Below is a block of entries; repeat all of it exactly but omit the pictures.

Record set START

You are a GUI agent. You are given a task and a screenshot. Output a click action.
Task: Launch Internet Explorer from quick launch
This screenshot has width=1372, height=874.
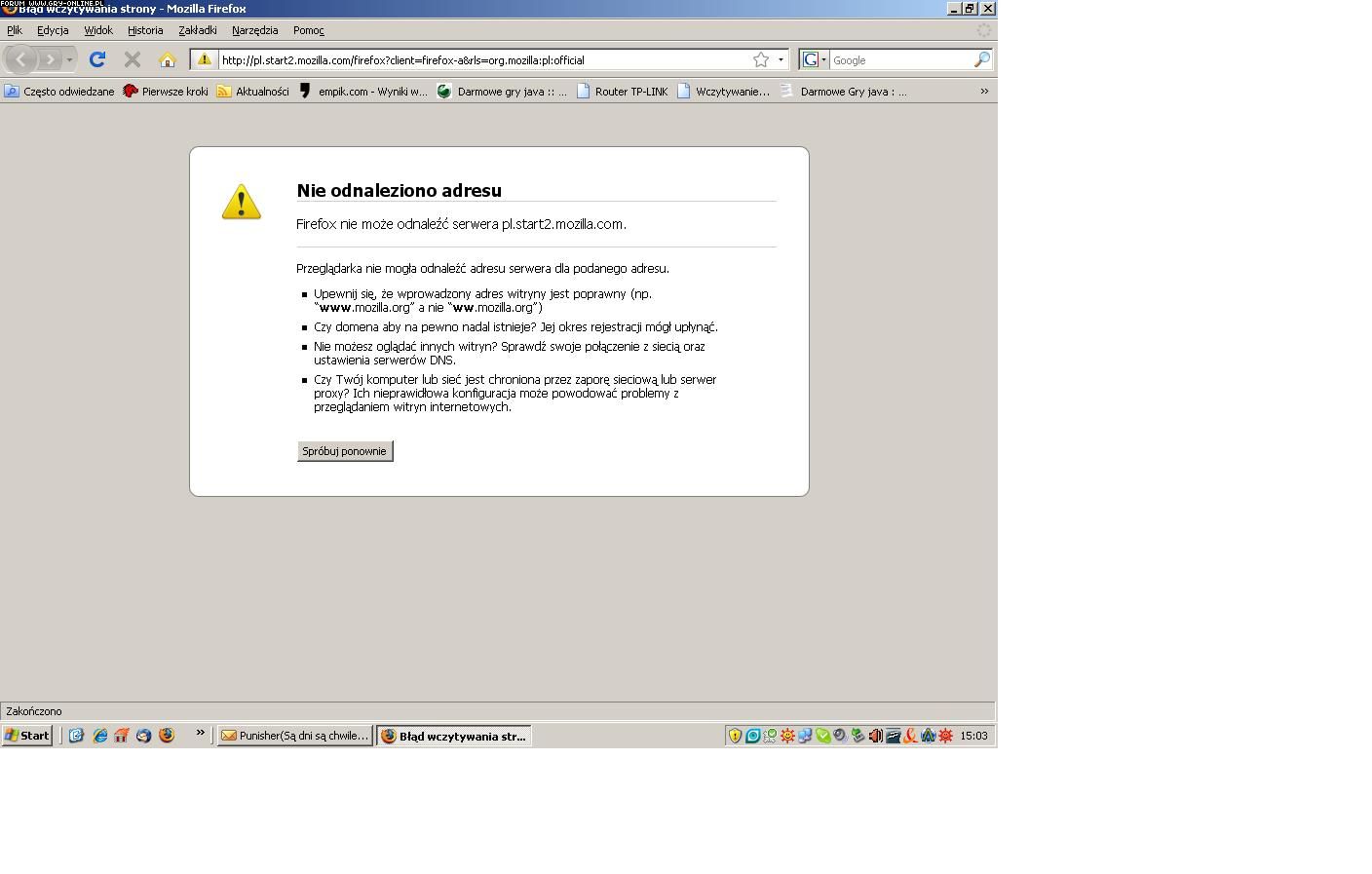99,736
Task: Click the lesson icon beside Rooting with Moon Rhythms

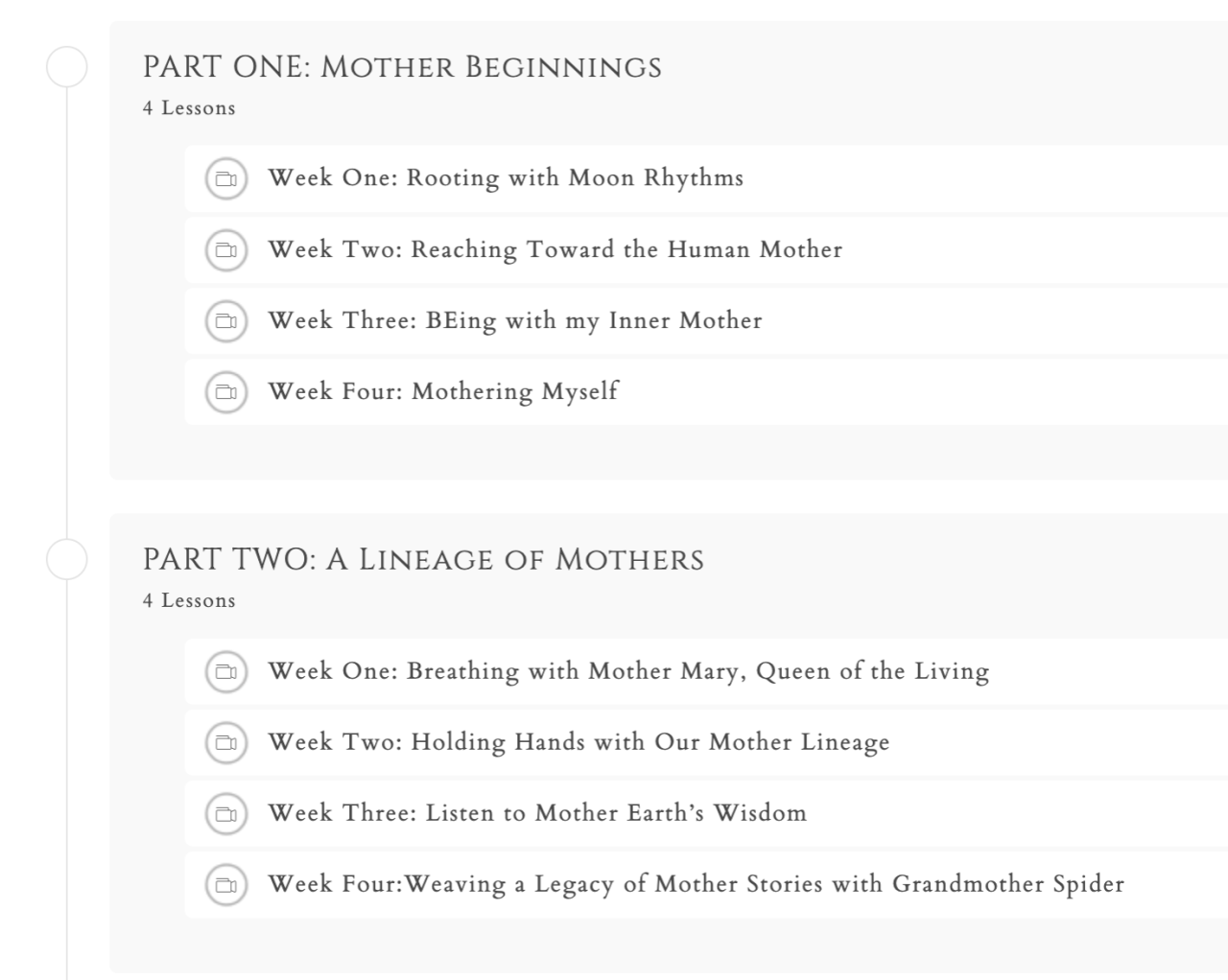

Record set END

### Exercise answer:
You are a GUI agent. You are given a task and a screenshot. Output a click action.
Task: Launch Internet Explorer from quick launch
This screenshot has width=1372, height=874.
99,736
Task: Click the lesson icon beside Rooting with Moon Rhythms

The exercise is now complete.